(Records for the task Opens)
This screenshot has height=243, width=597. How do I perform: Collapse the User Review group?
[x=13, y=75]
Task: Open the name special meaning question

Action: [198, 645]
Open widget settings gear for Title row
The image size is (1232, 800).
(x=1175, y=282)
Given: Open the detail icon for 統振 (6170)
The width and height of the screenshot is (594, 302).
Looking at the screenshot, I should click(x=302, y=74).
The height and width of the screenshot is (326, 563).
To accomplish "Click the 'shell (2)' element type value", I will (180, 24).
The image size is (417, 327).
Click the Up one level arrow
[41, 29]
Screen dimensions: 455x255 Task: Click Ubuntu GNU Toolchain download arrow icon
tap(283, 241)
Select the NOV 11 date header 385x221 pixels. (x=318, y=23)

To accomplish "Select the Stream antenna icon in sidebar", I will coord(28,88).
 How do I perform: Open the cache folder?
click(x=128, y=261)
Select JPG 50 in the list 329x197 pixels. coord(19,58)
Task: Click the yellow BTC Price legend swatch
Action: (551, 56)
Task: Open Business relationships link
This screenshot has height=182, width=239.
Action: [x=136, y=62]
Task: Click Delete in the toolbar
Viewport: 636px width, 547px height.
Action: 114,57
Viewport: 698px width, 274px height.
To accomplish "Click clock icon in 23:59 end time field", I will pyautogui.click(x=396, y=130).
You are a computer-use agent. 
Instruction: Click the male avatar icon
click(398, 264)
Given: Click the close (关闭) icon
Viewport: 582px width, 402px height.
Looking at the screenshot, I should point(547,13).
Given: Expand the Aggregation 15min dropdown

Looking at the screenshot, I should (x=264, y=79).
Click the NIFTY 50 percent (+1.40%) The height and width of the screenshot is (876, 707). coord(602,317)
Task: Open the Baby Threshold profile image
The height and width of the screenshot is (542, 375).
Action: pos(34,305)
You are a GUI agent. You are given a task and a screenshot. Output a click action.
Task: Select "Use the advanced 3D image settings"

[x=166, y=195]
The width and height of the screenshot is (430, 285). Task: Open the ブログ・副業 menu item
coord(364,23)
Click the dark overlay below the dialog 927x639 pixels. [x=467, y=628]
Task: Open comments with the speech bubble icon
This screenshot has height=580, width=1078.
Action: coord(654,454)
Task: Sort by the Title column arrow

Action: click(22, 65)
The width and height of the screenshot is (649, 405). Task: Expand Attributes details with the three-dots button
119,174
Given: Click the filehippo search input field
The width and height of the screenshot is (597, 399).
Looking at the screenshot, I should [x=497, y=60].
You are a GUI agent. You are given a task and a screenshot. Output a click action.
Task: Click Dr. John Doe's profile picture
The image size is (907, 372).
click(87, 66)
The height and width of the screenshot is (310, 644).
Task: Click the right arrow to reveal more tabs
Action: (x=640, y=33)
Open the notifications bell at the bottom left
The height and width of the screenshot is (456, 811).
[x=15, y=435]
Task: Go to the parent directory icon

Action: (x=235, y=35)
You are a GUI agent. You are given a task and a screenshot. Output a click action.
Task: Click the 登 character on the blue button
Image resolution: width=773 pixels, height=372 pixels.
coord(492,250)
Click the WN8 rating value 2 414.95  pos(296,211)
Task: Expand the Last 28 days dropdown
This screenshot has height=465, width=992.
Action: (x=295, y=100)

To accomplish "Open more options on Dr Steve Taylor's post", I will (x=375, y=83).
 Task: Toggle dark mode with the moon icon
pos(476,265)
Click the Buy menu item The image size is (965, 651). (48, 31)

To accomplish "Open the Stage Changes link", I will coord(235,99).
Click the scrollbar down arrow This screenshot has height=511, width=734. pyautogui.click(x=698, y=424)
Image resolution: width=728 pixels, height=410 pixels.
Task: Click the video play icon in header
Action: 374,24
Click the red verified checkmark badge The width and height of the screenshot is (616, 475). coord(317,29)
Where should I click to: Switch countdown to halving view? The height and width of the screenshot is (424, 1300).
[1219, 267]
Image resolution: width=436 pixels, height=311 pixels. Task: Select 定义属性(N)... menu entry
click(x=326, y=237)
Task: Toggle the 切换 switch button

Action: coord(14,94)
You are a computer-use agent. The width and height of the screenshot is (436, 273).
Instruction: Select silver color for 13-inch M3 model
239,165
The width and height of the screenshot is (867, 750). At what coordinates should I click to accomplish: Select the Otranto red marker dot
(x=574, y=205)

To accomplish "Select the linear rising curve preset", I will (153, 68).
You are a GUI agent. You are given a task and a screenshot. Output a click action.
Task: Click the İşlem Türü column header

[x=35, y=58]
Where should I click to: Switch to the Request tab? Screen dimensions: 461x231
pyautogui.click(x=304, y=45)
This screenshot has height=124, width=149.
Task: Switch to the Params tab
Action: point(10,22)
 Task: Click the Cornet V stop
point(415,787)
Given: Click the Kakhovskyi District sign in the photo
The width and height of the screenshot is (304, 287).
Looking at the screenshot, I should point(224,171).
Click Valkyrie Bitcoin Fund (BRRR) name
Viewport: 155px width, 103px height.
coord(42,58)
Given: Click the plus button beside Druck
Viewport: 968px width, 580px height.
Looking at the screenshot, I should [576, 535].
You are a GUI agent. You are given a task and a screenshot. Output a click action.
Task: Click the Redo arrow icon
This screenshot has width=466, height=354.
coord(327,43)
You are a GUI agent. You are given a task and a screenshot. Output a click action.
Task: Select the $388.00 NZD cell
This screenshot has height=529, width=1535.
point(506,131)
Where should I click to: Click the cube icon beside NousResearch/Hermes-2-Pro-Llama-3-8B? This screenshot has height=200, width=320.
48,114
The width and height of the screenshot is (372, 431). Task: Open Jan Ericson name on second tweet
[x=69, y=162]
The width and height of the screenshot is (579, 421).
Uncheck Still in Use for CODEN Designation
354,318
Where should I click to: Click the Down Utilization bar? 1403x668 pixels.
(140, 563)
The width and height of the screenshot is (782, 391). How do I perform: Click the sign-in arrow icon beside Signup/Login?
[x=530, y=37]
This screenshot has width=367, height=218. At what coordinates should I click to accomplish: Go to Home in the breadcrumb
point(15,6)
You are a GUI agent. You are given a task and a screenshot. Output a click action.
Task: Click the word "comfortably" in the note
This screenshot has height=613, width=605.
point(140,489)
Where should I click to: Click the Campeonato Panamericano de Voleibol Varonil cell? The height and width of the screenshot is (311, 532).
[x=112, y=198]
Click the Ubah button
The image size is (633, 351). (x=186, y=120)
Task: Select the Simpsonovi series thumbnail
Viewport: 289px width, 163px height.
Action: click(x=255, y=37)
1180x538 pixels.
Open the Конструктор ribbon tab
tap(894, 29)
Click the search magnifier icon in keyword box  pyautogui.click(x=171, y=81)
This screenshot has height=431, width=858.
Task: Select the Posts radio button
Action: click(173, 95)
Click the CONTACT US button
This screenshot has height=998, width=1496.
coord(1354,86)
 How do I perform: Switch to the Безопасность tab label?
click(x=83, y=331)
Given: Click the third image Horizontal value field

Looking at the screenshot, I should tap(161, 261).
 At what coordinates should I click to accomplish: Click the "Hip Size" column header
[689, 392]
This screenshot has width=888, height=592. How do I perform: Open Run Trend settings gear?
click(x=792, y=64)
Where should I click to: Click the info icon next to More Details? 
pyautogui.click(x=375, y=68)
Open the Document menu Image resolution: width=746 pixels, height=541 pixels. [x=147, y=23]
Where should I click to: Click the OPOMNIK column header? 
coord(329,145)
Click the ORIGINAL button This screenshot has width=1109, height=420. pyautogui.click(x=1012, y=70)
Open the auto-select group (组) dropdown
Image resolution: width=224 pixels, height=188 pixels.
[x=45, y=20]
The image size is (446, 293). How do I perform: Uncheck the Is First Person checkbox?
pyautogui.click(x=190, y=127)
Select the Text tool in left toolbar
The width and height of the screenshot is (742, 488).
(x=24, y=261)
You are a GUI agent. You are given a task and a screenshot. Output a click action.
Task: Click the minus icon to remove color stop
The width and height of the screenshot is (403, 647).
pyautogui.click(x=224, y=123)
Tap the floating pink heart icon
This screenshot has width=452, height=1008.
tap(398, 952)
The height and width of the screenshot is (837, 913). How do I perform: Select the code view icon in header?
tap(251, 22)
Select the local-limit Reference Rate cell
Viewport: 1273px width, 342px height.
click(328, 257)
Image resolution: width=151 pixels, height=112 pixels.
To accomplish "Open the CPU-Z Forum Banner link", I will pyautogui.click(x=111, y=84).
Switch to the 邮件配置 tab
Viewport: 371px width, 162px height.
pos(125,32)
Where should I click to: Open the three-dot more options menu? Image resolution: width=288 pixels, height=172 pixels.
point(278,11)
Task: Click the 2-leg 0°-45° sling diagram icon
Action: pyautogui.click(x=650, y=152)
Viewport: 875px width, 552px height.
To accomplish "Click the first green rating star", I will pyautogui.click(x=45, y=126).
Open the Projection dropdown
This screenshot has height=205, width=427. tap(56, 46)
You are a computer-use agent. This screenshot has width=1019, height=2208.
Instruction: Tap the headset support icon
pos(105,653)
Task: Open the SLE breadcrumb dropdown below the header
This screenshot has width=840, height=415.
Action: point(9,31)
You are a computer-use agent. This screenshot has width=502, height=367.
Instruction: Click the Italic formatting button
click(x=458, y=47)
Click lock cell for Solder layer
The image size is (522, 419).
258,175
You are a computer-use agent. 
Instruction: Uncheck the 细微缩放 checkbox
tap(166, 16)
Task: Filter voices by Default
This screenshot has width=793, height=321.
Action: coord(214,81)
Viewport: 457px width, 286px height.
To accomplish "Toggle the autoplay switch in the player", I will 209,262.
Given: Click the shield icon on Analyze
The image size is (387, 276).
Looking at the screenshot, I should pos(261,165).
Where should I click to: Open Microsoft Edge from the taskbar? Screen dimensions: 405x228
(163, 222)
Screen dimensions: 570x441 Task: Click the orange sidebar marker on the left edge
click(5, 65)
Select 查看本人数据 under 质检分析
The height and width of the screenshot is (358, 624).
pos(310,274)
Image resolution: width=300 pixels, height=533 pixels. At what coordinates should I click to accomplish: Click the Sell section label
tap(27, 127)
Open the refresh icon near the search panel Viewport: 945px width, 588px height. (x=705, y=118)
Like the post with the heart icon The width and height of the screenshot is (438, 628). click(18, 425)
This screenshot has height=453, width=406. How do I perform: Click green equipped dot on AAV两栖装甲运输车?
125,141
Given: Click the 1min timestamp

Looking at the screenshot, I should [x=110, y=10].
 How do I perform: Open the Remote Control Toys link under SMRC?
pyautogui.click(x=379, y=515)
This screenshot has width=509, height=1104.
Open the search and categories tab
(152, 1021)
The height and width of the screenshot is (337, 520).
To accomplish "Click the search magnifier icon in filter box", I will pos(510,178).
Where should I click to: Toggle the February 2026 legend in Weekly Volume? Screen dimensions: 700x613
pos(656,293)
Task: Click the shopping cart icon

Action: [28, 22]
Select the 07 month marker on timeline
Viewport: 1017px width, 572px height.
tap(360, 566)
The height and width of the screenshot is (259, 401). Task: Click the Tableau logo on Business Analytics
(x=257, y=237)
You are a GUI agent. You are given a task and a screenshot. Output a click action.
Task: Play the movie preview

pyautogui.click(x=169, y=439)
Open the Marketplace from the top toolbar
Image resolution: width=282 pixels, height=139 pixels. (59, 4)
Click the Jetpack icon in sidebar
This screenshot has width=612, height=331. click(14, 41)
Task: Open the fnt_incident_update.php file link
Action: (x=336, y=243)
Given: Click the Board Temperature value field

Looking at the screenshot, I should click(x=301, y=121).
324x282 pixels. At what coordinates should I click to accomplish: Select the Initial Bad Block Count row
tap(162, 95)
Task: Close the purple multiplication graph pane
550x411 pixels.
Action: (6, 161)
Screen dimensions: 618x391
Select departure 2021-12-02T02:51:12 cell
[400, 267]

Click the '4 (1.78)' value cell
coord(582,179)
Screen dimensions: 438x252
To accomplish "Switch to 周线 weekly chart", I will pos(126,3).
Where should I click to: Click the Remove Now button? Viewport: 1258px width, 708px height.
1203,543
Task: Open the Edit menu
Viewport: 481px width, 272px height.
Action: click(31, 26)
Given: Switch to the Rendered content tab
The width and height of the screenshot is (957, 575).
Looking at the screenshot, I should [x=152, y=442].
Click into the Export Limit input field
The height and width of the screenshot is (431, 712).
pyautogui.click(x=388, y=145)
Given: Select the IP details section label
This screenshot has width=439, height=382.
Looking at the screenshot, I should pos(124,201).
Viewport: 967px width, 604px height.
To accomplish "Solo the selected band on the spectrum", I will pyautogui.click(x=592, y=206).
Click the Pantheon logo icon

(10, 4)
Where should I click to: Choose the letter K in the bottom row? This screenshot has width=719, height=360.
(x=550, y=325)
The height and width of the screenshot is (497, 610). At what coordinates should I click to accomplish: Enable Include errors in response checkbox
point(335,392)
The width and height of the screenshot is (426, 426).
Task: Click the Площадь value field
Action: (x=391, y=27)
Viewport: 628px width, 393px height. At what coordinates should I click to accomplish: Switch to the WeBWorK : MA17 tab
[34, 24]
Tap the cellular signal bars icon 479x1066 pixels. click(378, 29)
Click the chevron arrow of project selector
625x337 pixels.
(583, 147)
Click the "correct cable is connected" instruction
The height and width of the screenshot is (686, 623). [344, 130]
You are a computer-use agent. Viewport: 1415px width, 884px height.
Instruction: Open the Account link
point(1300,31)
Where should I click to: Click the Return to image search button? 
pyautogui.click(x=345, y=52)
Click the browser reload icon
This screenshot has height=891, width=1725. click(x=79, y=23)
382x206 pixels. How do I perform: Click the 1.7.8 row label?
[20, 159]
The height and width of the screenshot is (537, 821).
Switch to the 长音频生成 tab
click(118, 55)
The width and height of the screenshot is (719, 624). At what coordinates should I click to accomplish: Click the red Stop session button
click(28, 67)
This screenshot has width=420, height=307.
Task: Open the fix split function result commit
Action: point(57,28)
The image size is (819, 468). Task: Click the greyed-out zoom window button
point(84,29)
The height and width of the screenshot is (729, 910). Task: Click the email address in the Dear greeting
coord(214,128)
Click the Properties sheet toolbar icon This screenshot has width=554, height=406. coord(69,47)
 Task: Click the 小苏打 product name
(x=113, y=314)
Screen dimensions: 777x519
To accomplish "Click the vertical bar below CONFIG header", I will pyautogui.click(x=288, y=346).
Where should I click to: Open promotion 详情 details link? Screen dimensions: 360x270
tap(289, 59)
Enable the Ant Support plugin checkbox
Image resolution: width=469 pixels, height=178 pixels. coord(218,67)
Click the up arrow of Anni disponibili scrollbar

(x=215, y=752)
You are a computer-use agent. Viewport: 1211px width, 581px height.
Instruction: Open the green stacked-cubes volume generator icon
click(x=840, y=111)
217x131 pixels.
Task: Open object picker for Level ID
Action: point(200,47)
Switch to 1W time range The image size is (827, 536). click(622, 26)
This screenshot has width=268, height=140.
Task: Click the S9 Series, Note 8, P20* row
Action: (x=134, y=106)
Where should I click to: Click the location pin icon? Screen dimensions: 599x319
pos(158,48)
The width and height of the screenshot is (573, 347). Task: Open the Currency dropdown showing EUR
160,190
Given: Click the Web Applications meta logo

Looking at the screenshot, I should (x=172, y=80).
(Records for the task Closes)
Instructions to follow: Search the data above for the string "profile". Report every line where it is found.

Result:
Task: Open the Baby Threshold profile image
Task: Click Dr. John Doe's profile picture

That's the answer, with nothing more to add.